VPN router: Best for businesses with multiple locations
If your business is scattered across various offices or you have remote employees, you know how difficult it can be to keep everybody on the same page. Good news, though: with a VPN router, it becomes a lot more comfortable and expands your security.
Normally, your internal network is available only to devices on your internet connection. That means the devices have to be physically present in the same location to connect to each other for file sharing, printing, and other internal network purposes.
But with a virtual private network, you can increase your private, internal business network to other established devices and networks via VPN tunnels. These tunnels act as an added layer of data layering, filtering out attacks from hackers seeking to infiltrate your internal network connection.
VPN routers analyze the process. When each of your locations uses a VPN router, your routers can interact with each other, effectively connecting the internal networks of each office into one big private network.
In the end, that makes it easier to communicate and collaborate with your remote employees and offices while still enjoying a high level of cybersecurity company-wide.

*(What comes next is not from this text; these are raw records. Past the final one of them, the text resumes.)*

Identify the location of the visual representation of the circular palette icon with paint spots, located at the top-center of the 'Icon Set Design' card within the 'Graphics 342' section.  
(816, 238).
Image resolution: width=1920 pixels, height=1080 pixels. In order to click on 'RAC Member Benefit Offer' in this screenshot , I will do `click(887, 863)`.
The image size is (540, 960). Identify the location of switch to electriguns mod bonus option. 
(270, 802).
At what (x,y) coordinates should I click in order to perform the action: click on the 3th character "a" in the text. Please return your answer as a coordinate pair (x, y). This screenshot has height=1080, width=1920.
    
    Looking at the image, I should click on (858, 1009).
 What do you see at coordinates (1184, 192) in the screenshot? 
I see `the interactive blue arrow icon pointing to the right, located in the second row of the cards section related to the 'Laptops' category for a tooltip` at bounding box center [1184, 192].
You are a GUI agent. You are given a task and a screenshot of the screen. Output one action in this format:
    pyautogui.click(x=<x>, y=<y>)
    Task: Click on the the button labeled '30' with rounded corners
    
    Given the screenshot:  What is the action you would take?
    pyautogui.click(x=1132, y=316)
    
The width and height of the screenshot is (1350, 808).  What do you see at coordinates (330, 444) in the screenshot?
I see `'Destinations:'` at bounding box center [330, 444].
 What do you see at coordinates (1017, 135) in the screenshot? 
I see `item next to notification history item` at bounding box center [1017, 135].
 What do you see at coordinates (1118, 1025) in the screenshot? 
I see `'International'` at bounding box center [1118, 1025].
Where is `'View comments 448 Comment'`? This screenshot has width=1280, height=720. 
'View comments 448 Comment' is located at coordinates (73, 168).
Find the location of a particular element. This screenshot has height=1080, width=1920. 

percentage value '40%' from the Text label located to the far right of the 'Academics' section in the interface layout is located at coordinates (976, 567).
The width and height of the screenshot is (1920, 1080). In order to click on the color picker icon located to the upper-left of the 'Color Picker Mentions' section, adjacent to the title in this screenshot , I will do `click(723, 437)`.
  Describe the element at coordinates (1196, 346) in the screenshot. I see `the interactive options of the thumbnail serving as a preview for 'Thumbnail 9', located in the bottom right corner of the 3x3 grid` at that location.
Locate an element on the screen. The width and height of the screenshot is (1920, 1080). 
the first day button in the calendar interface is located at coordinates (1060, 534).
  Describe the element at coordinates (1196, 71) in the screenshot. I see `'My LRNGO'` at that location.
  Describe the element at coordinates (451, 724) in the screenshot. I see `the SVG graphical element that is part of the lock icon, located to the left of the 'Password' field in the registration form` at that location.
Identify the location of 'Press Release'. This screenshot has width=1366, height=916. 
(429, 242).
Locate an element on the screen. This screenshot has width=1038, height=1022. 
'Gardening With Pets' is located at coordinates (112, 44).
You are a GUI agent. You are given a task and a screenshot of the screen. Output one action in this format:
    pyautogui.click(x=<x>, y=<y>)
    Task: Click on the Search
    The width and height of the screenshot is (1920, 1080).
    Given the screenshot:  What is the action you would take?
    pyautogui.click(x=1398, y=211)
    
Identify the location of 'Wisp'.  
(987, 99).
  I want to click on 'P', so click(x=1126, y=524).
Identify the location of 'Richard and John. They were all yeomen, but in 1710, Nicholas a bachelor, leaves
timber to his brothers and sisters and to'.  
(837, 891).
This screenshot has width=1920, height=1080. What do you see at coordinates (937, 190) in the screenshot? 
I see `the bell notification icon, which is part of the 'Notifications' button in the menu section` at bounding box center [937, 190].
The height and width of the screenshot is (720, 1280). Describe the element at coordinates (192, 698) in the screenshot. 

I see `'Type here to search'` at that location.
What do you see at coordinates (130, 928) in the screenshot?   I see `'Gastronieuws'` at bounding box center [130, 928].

Load balancer: Best for businesses hosting their own websites
If your company hosts websites on your own servers, you’ll reasonably require a load balancer in addition to your private network firewall solution.
When hosting websites, your servers require being external-facing—meaning the public can access the data stored on your servers. Otherwise, users won’t be capable to load your websites. But you also want to defend your servers from hackers and other malicious online items.
Fortunately, a load balancer can operate as an automatic firewall, much like a router for your internal network.
Load balancers classify incoming traffic across your servers. That way, no single server gets overwhelmed with simultaneous requests. Not only does load balancing begin your hosted websites load faster—but it can also protect your business from DDOS attacks.
If you’re already using load balancing, you may not require another firewall to defend your servers. Load balancers already monitor TCP handshakes and perform packet filtering functions to determine the most efficient method to share incoming requests. In other words, it previously acts as a stateful firewall and drops malicious incoming traffic.
The most suitable type of firewall for your enterprise depends on your requirements. If you’re running a small and medium business and don’t feel a lot of sensible data, a basic solution may be the simplest and most cost-effective solution.
Managing a small to medium-sized business or have increased security needs? You may want to spend on a third-party software firewall, antivirus and firewall combo, or a firewall router. If working with employees in various locations, a VPN router may be the way to go.
Larger companies, though, may require the stronger firewall security added with the UTM solution. And organizations that host websites will definitely want to protect their server with a load balancer.
Contact HEX64 today for Firewall Support Services.
4 thoughts on “Firewall Support Services: What’s the Best Type of Firewall for Your Business?”